ETFs contain a huge variety of different investment categories. From the US to foreign markets or from different industries or even very specific stocks, investors have a wide variety of choices to invest their money in the field they are interested in.



ETFs are transparent. Many ETF providers publish the composition of their portfolios on their websites daily. Conventional funds only do so every six months, as they wish to keep the composition of their portfolio secret.

Although ETFs have many advantages, they may present unpleasant surprises to their investors.

The main issue is the management fees. Indeed, not all ETFs are cheap. Interested investors should look carefully at the ETF's expense ratio. They might find that the ETF is rather expensive to invest in, a fee that might hurt their earnings.

This mainly concerns actively managed ETFs where portfolio managers actively buy and sell different company shares and change the holdings. Actively managed funds will have higher costs than a passively managed one. The investor needs to be aware of these details when investing. Looking at the expense ratio versus the rate of return to make sure it is worth investing in.


How to choose the right ETF?

As we have discussed, there are many different ETFs. To find the right ETF, investors need to take a systematic approach.

Define a Strategy

One of the most important factors when establishing an investment is its strategy. In other words, it is the distribution of your investment in different assets (the portfolio). Investors need to look at their ability to take on risk and what return on investment they can expect.

Nowadays, an investment strategy can be implemented exclusively with ETFs. A multitude of ETFs are available on the stock exchange; and they represent a wide range of asset classes, markets, and currencies. This represents a broad diversification of assets to invest in.

As seen, there are various advantages to implementing an investment strategy exclusively using ETFs: ETFs are low cost and can be traded daily, and the risk of significant underperformance with their index is virtually excluded. Also, someone already made the diversification for you.

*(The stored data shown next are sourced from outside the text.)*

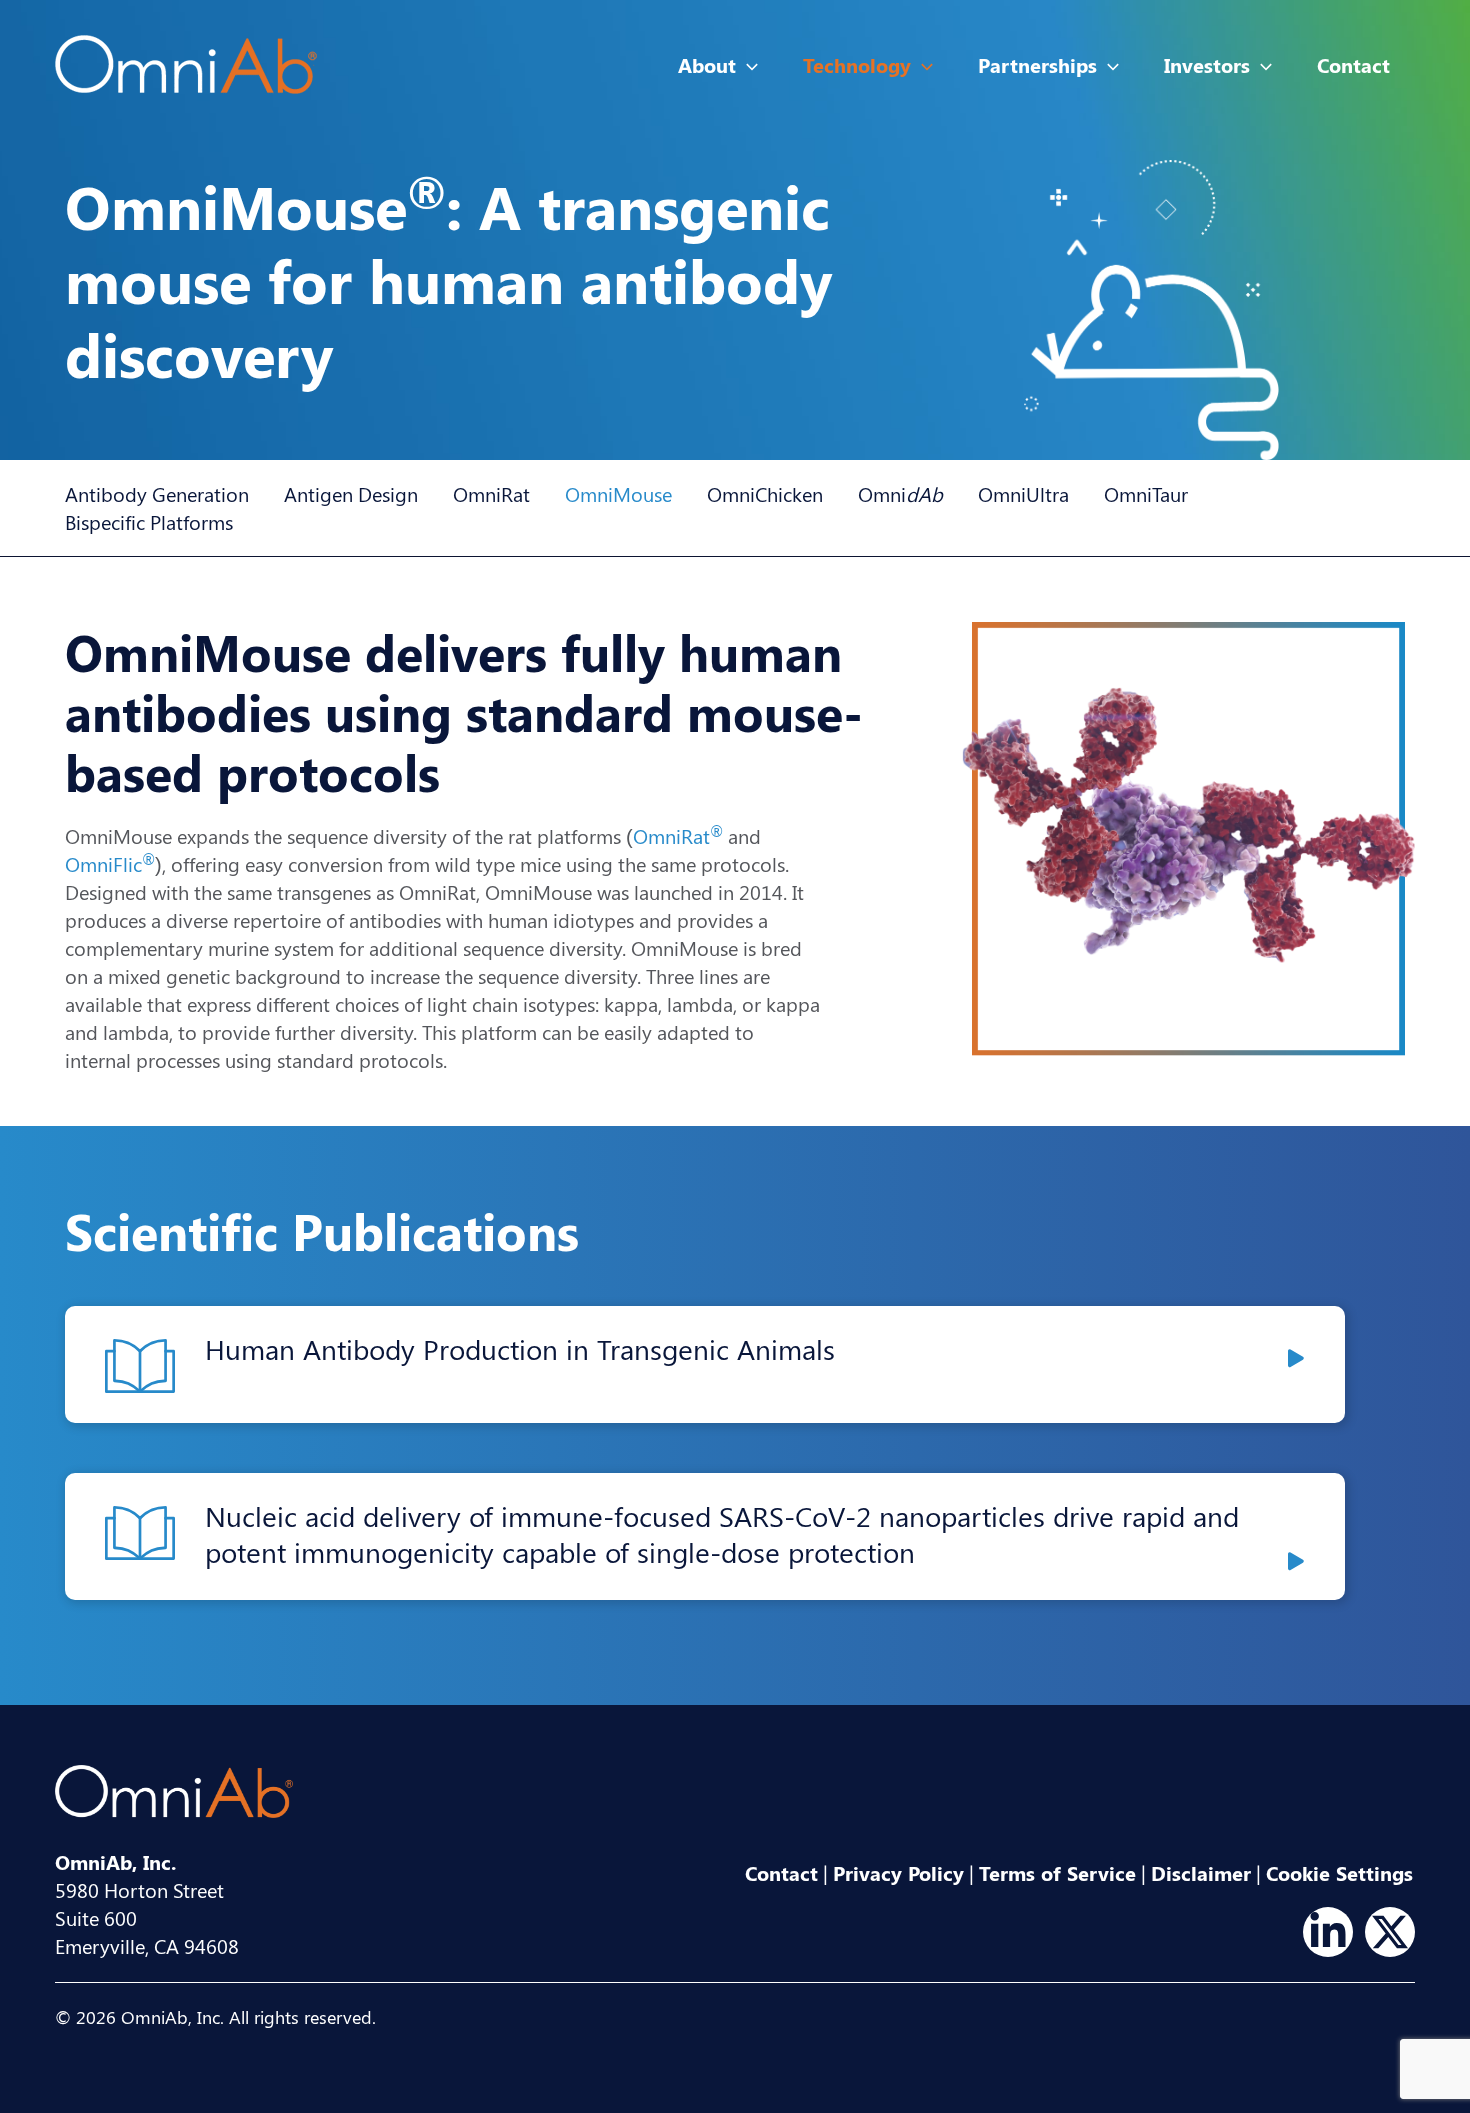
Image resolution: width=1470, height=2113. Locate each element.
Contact (1353, 64)
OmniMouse (618, 493)
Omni (900, 493)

Examine the nature of the ETF with care

Logically, most people will focus on the ETF's expense ratio or asset management. Of course, these criteria are important when making your choice, however, to choose the right index is crucial.

Not all ETFs are the same! It is very important to know the content of the ETF but also the distribution of the ETF. Some index weights their holding more or less equally, while others hide riskier investments behind big names. It is crucial to know the composition of the portfolio ETF.

To get an idea of the performance of an ETF, it is advisable to look at the historical returns and price fluctuations of the underlying index, considering the longest possible period.


Check the replication quality & its type

An ETF does not accurately replicate the same performance as the index it replicates. Differences of more than one pip per year between the ETF and the index may exist.

To be able to compare the replication quality of the ETF, it is important to compare its performance with that of the index. If they are very different, please be careful!

In addition to checking its quality, it is important to look at what type of replication it is. By this, we mean physical replication and synthetic replication.

The difference is that in physical replication, the ETF invests in the same securities as those contained in the index with the same individual weighting. Synthetic replication is invested in financial derivatives and is, therefore, more complicated.

The choice between physical and synthetic replication must be made on a case-by-case basis. The risks of physically replicating ETFs are often considered to be lower, but in some cases, synthetic replication can be more appropriate.


Final Word

With their many advantages over more "traditional" investments, exchanges traded funds are enjoying tremendous popularity. Their diversification and the balance of risk they offer to make them an excellent choice for investors.

Every type of investor can be interested in ETFs. If you lack time or knowledge, ETFs offer an excellent, uncomplicated investment alternative.